“It is a risk having a referendum. They usually don’t succeed. If you were just about positioning on politics as usual, you might not do this. But the people here can’t wait,” Albanese said, flanked by members of the Voice working group.
The latest survey of 1600 eligible voters was conducted by research company Resolve Strategic from March 12 to March 16, before the finalised wording of the constitutional amendment and additional detail about the Voice’s design were released by the government. It has an overall margin of error of 2.5 per cent.
From next month, Resolve will adopt the precise wording released by the government on Thursday.

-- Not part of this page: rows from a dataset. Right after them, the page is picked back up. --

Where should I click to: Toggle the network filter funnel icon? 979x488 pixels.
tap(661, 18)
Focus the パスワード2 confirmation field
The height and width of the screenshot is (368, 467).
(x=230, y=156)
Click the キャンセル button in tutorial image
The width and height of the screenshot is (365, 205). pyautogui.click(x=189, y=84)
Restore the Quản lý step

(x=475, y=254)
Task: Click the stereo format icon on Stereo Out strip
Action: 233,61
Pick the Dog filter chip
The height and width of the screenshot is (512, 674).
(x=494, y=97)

The final wording of the question that will be put to voters and of the proposed constitutional amendment has been tweaked to clarify the power of the parliament to make laws relating to the Voice, potentially limiting the scope of the new body to influence decision-making.

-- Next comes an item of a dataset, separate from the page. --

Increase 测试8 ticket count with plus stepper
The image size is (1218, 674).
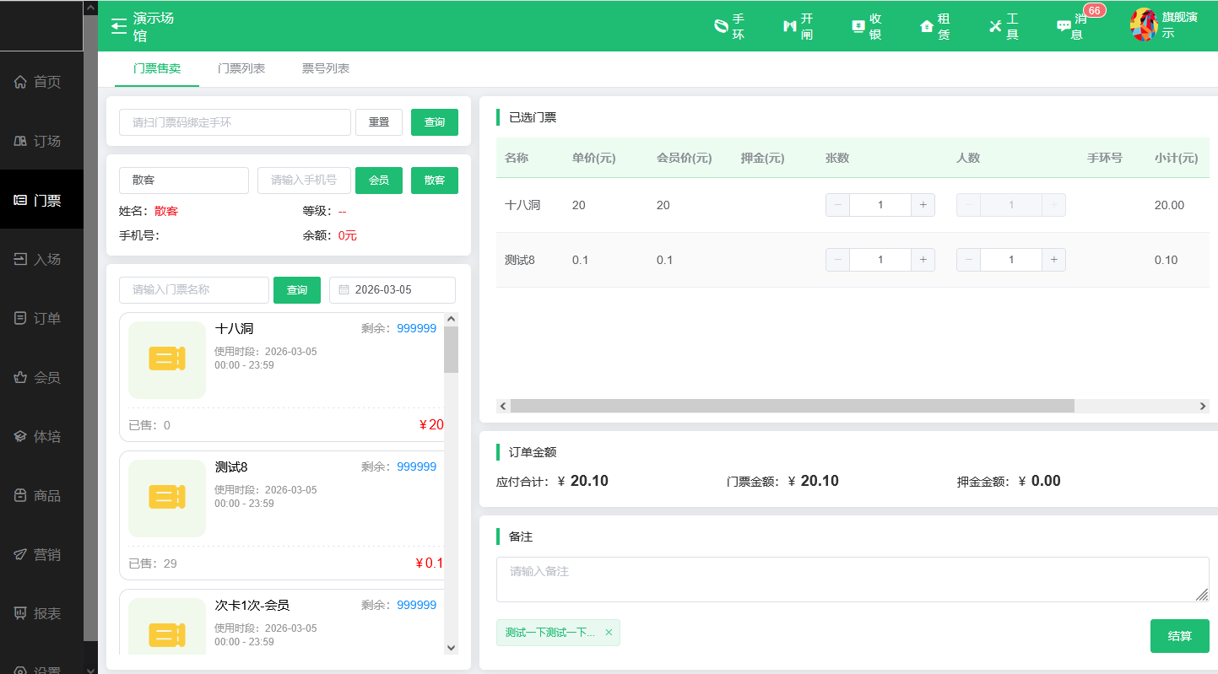point(923,259)
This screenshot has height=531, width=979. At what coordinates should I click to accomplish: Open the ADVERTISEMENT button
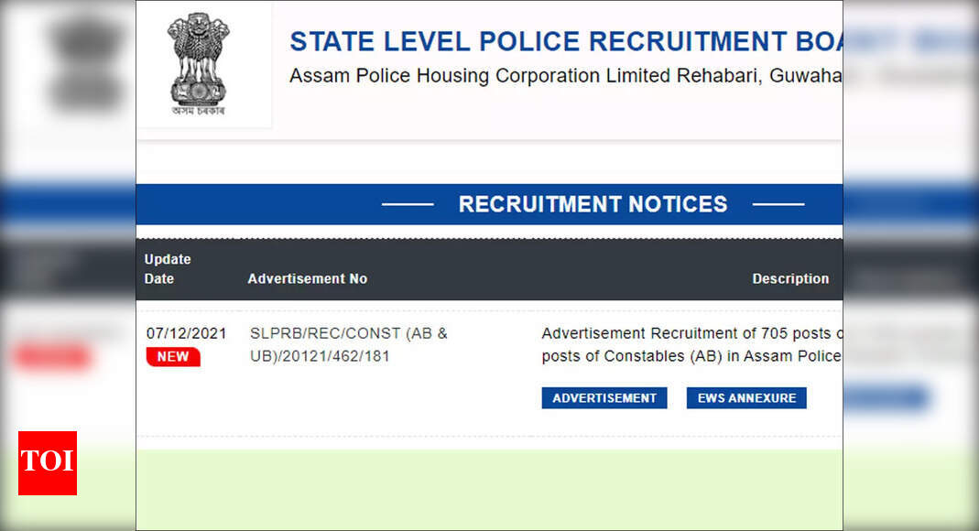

A new sentence before the proposed three Voice-related clauses has also been added and states: “In recognition of Aboriginal and Torres Strait Islander peoples as the First Peoples of Australia”.
Resolve Strategic director Jim Reed noted that in the past few days, the final wording of the referendum question and proposed constitutional amendment had been released, and the actual campaign had been properly launched.

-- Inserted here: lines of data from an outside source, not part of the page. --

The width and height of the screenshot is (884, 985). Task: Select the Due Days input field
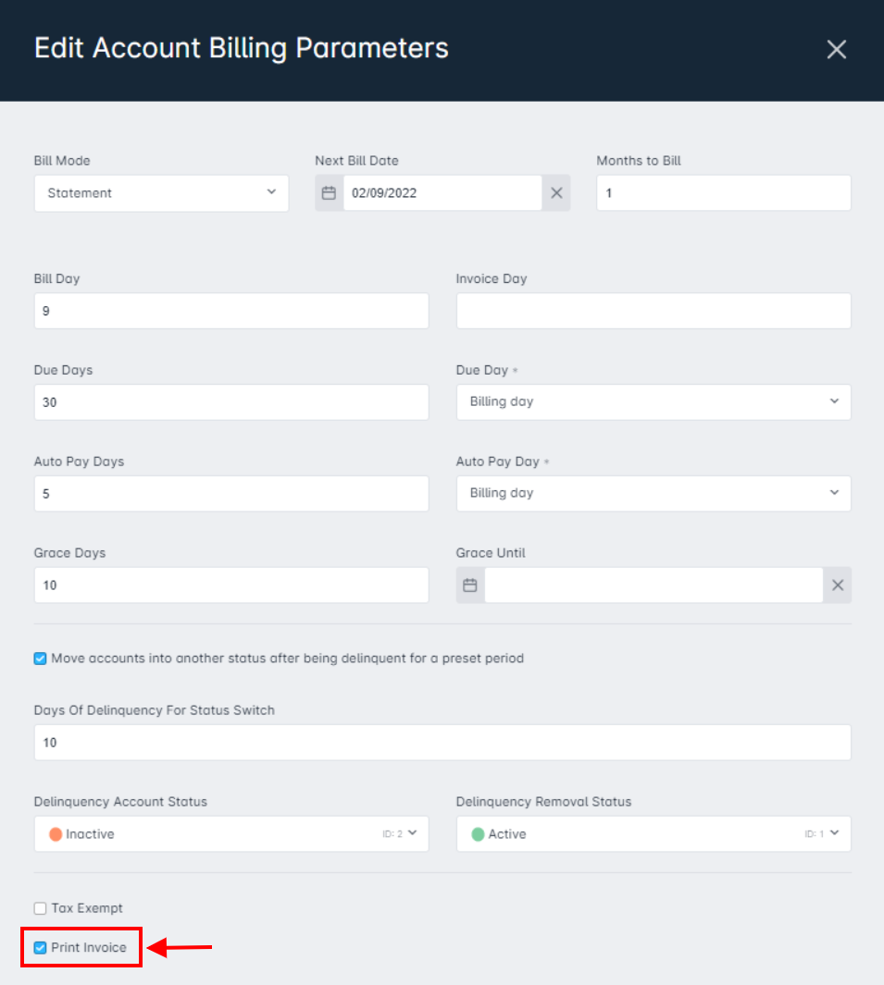(x=231, y=402)
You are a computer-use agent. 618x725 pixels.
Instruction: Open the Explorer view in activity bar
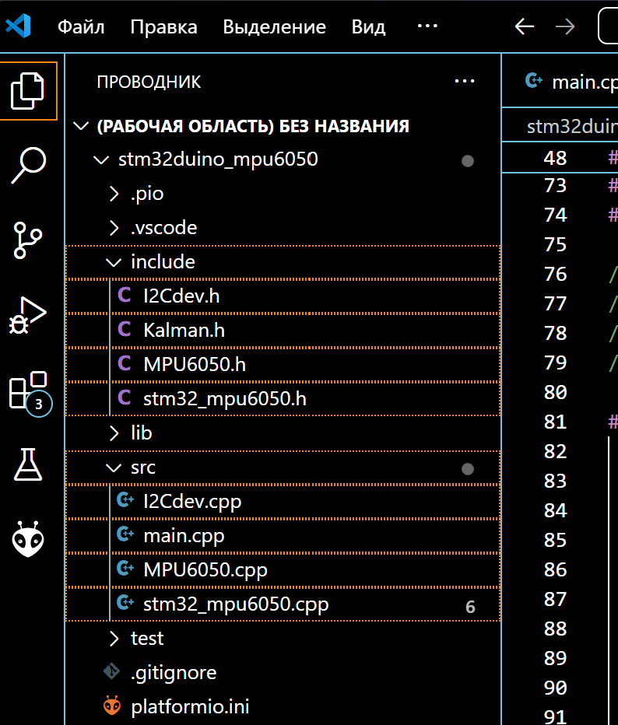[x=29, y=91]
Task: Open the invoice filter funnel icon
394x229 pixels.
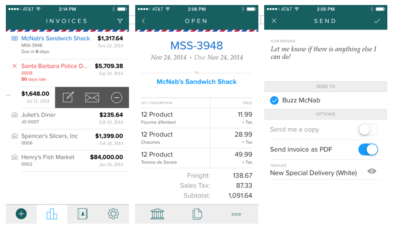Action: 120,21

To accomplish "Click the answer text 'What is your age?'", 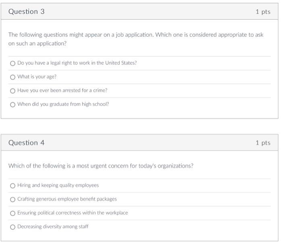I will tap(37, 77).
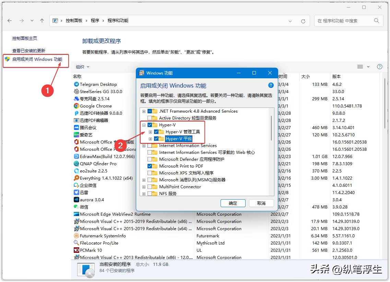Viewport: 390px width, 282px height.
Task: Open help via the question mark icon
Action: pos(380,67)
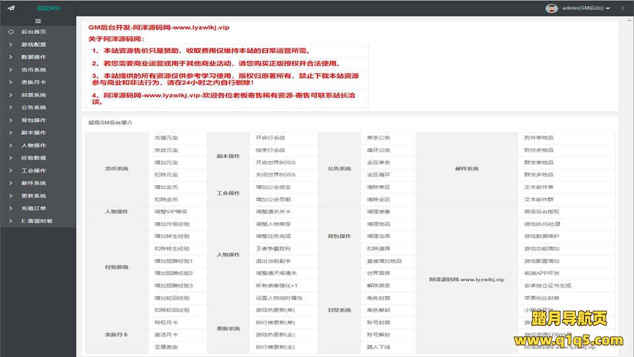This screenshot has width=634, height=357.
Task: Click the 充值元宝 table cell
Action: (x=166, y=138)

“This will have largely worked in the Yes case’s favour, as it was designed to do,” he said.
“What is going in the No case’s favour is the amendment itself and the debate over the Voice’s power to advise executive government, the scope of issues it can consider and the process by which it does so.
“The referendum has to get a majority of votes in a majority of states, so they’ve got to win four states. Two are already in trouble. If another starts to go south, it won’t matter if they get 50 per cent of the national vote. In purely electoral terms, it matters where you are winning, not just if you are winning.”
The survey also asked whether the Voice should be able to offer advice to executive government and parliament, as is proposed, just to parliament, or to neither.
This has been the subject of debate among politicians, constitutional scholars and the government’s expert panel of Indigenous advisers, and the results underscore how divided voters are on the details of the Voice model.
Twenty-two per cent of those surveyed said the Voice should advise both the parliament and executive government, 16 per cent said it should advise only parliament and 14 per cent said either was acceptable.
But 27 per cent of voters said neither the Voice advising the parliament nor the executive was acceptable and 21 per cent were undecided. Convincing that 21 per cent will be crucial for the Yes and No campaigns.
Yes Campaign Alliance director Dean Parkin acknowledged that polling on the Voice was bouncing around but insisted that support would build now the final wording had been unveiled.
“For the last few months, the discussion about the referendum to recognise Indigenous people in the Constitution through a Voice has been focused on the legal experts and politicians,” he said in a statement.
“With the release of the proposed referendum question and constitutional provision this week, we now have clarity about what Australians will be asked to approve. Our focus now is to provide this clarity in communities across the nation because when voters understand how simple and practical this question is, they will get behind it.”
The No campaign was approached for comment.
The survey also highlighted the ongoing divide between Labor and Greens voters versus the Coalition on the issue.
Seventy-two per cent of Labor voters and 86 per cent of Greens voters said they would vote Yes if forced to choose, compared with just 33 per cent of Coalition voters.
Just eight of 44 referendums have been successful since Federation, with the last ones on the retirement age of judges and the filling of Senate vacancies in 1977.